The simplist way of estimating the mass of an aircraft is by considering a similar type of existing aircraft. For example if you are building a small 2 seat aircraft assume it will weight similar to an existing 2 seat aircraft.
However if you want a more stratagic mass estimation around payload, aircraft's range and endurance then you could use the following equation:
\[w_0={w_{UL} \over 1-\frac{w_f}{w_0} -\frac{w_e} {w_0}} \]

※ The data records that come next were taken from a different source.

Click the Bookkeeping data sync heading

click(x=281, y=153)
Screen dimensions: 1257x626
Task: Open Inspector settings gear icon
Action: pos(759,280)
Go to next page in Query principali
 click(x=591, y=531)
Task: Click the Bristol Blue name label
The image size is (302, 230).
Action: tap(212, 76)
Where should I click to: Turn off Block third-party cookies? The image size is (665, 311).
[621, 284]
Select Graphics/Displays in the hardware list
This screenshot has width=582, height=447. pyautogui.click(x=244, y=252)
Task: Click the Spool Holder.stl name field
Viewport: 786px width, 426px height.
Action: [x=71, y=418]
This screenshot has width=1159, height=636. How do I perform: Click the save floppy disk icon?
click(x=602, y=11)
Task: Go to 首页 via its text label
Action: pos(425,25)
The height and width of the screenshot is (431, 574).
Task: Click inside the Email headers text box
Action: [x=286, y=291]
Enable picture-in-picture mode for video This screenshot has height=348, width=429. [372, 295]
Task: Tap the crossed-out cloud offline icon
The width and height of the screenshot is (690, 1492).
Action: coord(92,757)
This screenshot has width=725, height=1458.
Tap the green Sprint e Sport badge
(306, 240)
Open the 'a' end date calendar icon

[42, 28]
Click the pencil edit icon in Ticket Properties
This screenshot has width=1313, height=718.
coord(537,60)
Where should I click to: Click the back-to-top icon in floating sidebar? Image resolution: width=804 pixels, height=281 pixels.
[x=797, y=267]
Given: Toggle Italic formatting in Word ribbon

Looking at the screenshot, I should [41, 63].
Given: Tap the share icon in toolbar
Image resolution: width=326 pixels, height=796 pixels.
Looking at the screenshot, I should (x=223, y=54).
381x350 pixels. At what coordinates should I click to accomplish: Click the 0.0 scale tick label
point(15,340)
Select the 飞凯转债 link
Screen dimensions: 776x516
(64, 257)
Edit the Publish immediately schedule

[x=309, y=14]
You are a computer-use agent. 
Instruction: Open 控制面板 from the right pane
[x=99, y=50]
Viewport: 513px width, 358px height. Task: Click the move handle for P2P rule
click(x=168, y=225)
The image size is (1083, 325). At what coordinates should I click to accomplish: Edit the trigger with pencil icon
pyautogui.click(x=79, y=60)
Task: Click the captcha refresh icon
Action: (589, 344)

wUL is the useful load including crew and payload in the case of a manned aircraft. The payload is what the aircraft is built to carry such as cargo, passengers or camera equipment, etc. The onboard remote control systems could be considered in place of the 'crew' on a remoted controlled aircraft so its probably a good idea to include this as part of your useful load.
Typically we/w0=0.62, this is the ratio of aircraft empty weight to total weight
Typically wf/w0=0.16, this is the ratio of aircraft fuel weight to total weight. There is a more accurate way of estimating this ratio based on range and endurance.
The equations used to calculate fuel to mass ratio are depend on whether the aircraft has jet engine or is propeller driven and also whether is has expendable fuel such as an aircraft powered by jet fuel or gasoline. An aircraft powered by expendable fuel will reduce in weight as the fuel is used up. A battery powered aircraft will generally will remain the same weight throughout its flight. The range and endurance equations for battery power aircraft will be introduced first as they are the most applicable to small UAVs or Remote Controlled Aircraft. The equations for propeller driven aircraft using an expendable fuel will be briefly introduced as these may apply to small UAVs. The equations for a jet powered will be discussed in a future article as they may apply to some small UAVs.
The fuel mass ratio for the range of a battery powered aircraft can be calculated using the following equation:
\[\frac{w_f}{w_0} = \frac{T_{req}}{w_0} \frac{1}{ 3.6 C_{sb}} R\]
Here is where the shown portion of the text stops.